The international Baltic Sea Festival starts on 24 August. During seven festival days, world class classical music is combined with seven livestreamed conversations in which some of our region’s most interesting personalities meet. In Lithuania, the talks are held with one of Europe’s brightest composer stars Justė Janulytė and award-winning multimedia journalist Berta Tilmantaitė. After the conversation, a concert from the Berwaldhallen will be broadcasted live on a big screen.
“We strongly believe in the power of music – and how music has the ability to engage and bring people together. We want the Baltic Sea Festival to be a music festival where also the personal meeting has a place, and where the conversations highlight different aspects of sustainability within our own region,” says Svein Arne Østevik, Deputy General Manager of Berwaldhallen.
Our common ground is the sea that unites us – the Baltic Sea – and how culture, politics and science should work together to create a sustainable future for the Baltic Sea region. Conversations will take place in front of an audience in Hanaholmen – the Swedish Finnish culture center – in Helsinki, Arvo Pärt Center in Tallinn, Alandica in Mariehamn and the national libraries in Riga, Vilnius and Copenhagen.
The series of conversations start in Copenhagen and, after visiting all the capitals of the Baltic sea countries, end in Stockholm. At the Black Diamond, the Royal Library in Copenhagen, conductor Alan Gilbert meets the musician and TV personality Nikolaj Koppel. In Latvia, Dagnija Lejina, one of the founders of the Digital Freedom Festival, and Māris Gailis, businessman and former Prime Minister of Latvia, who also used to be the Minister of the Environment, are taking part in the talks.
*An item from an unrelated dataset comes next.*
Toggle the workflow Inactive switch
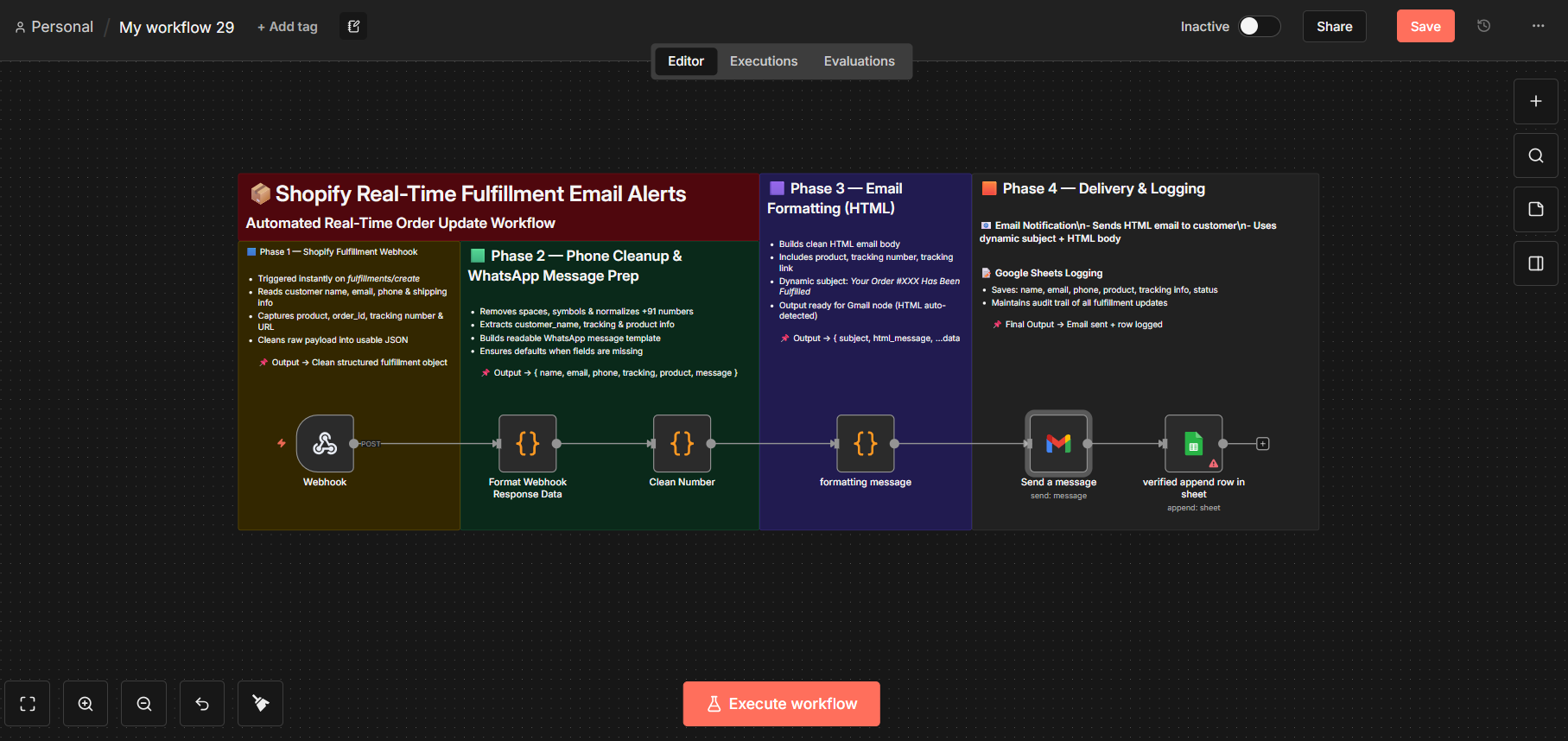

When it is time for Lithuania, the award-winning Lithuanian journalist and filmmaker Berta Tilmantaitė talks to Lithuanian composer Justė Janulytė. The conversation will be held on 7pm 26 August at the Martynas Mažvydas National Library of Lithuania Conference Hall (no. 501).
In Estonia, the talks are held in the Arvo Pärt Centre with Tarmo Soomere, Head of the Estonian Academy of Sciences and researchers in marine meteorology, and Joonas Hellerma, an Estonian TV personality, film critic and cultural journalist.
At Hanaholmen in Helsinki, internationally acclaimed violinist Pekka Kuusisto talks to Tarja Halonen, formerly President of Finland.
Before the closing event in Stockholm the festival stops at Mariehamn on Åland. Here Tatiana Lanshina talks to the winner of the Baltic Sea Award – Jochen Lamp, a German environmental activist and head of the Baltic Sea Office at WWF Germany. Tatiana Lanshina is a research assistant within Economic Modeling of Energy and Ecology and coordinator in Russia for SDSN Youth.
The last talk in the series will be in Stockholm, live in the Berwaldhallen between Johan Kuylenstierna, natural geographer and vice president of the Climate Policy Council, and Sofia Jannok, award-winning Sami artist, songwriter and reindeer owner.
Festival’s talks are broadcast live for viewers in the Northern Europe and the Baltic states.
About the festival
The Baltic Sea Festival is an international music festival founded in 2003 and organized by Berwaldhallen Concert Hall, one of the Swedish Radio’s most important cultural institutions. In the seven festival days it offers world class classical music as a platform which opens up cross-border dialogues in order to create a sustainable future for the Baltic Sea region. This year the festival has a consistent water theme.
Berwaldhallen is Swedish Radio’s concert hall. All concerts in Berwaldhallen are broadcast live in Sweden’s Radio P2 and several of them also in Europe within the EBU collaboration.